Assessment of the Dynamic Behaviour of an Organic Rankine Cycle (ORC)-Based Carnot Battery System

Long-term energy storage technologies are fundamental to fully exploit renewable sources characterized by high variability. The Organic Rankine Cycle (ORC)-based Carnot Battery system represents an emerging technology as a long-term energy storage device thanks to its lower cost, high capacity and absence of geographical restrictions. Indeed, compared to electrical energy storage Carnot Batteries ensure a lower cost and longer storage duration. In particular, the integration of a Heat Pump with an ORC-based power unit allows to achieve higher power-to-power efficiency values. Indeed, ORC-based power units ensure to exploit low thermal heat source typical of these units.
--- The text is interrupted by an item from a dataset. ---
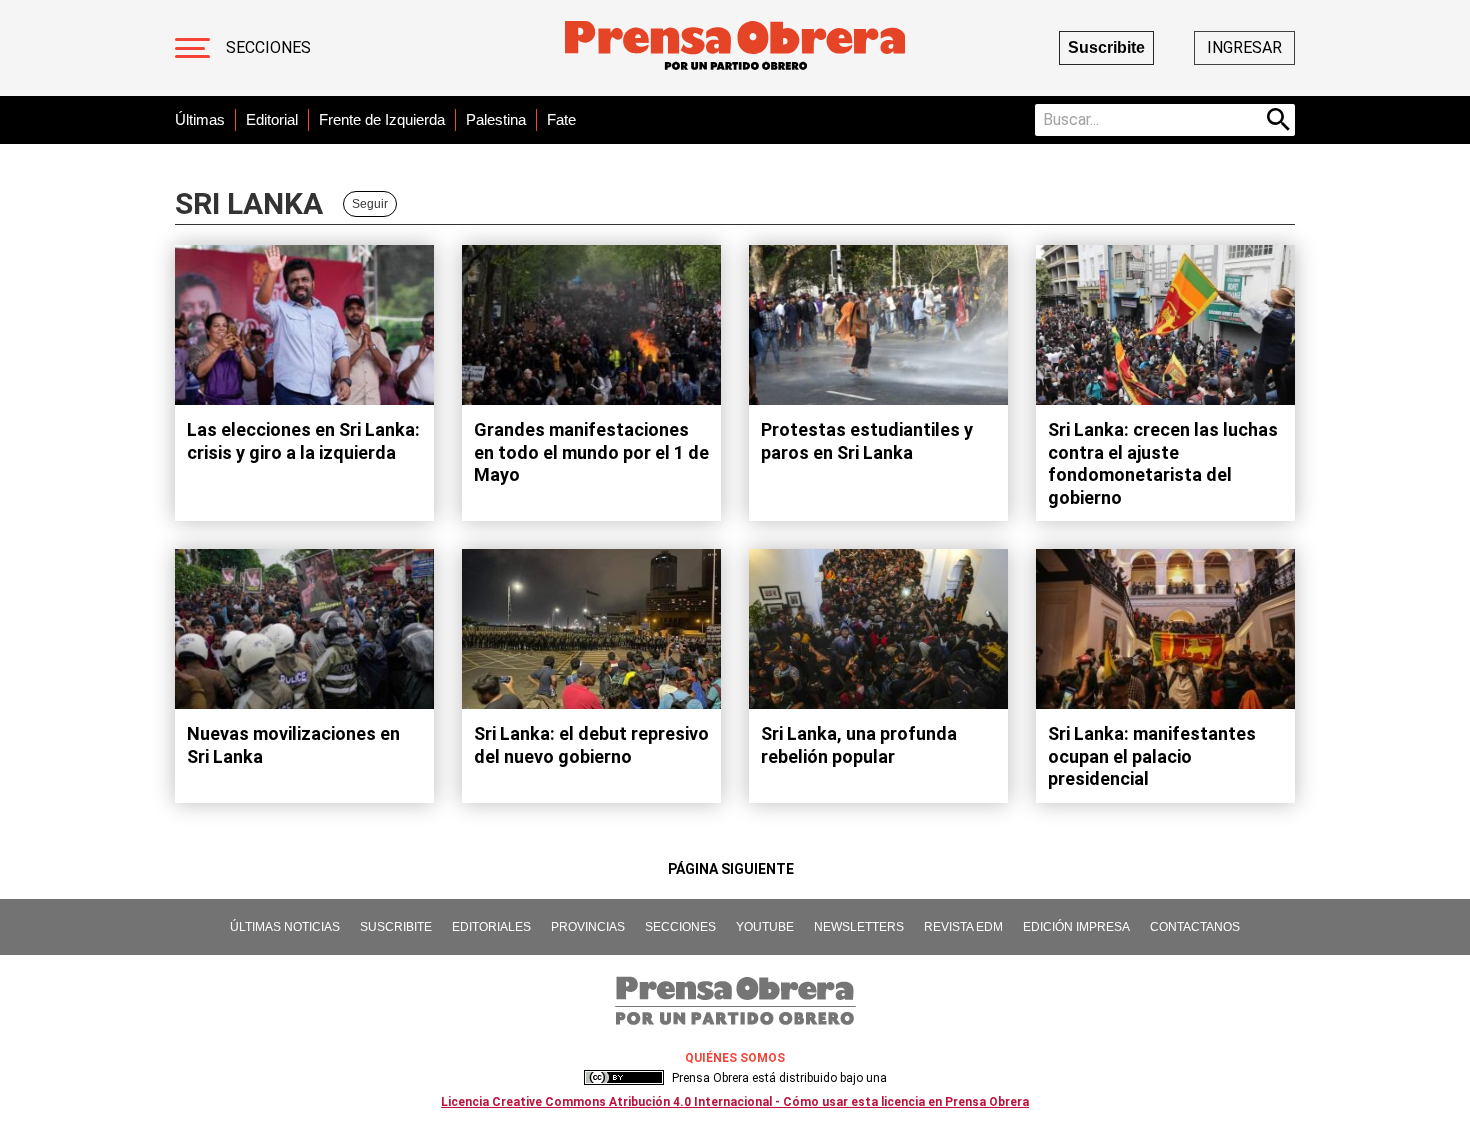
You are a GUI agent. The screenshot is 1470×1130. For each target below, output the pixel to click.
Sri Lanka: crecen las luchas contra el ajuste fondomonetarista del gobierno (1163, 463)
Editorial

In Carnot Batteries, ORC units are driven by a Thermal Energy Storage (TES) system whose temperature is often limited to 60-150 °C when pressurized water is used. Despite the huge effort in the analysis of Carnot Battery benefits, few works are observed in literature about the of ORC-based unit section model-based improvement and the assessment of dynamic behaviour. This knowledge is fundamental to develop reliable operating control strategies to ensure ORC-based power unit works always in proper conditions. To perform this assessment, a complete thermo-fluid-dynamic model of the ORC-based unit section was developed in GT-SuiteTM environment and validated on experimental values collected in the literature. Once validated, the model was adopted as a software-platform to observe possible plant improvements. In particular, a Sliding Rotary Vane Pump was introduced as a replacement for the baseline conditions and a fluid receiver was installed upstream the pump itself with the aim of reducing the expander outlet pressure, thus increasing the power production. The numerical analysis shows that these plant modifications ensure to double the power production, boosting the plant efficiency from 2.9 up to 5.6%. Finally, the benefits were observed under dynamic conditions with sudden and large variations in hot water temperature. With an appropriate modification of the pump speed, the power production varies in a range between 1.5 and 3.5 kW with an efficiency between 4 and 6%, confirming the operability robustness of the optimized plant.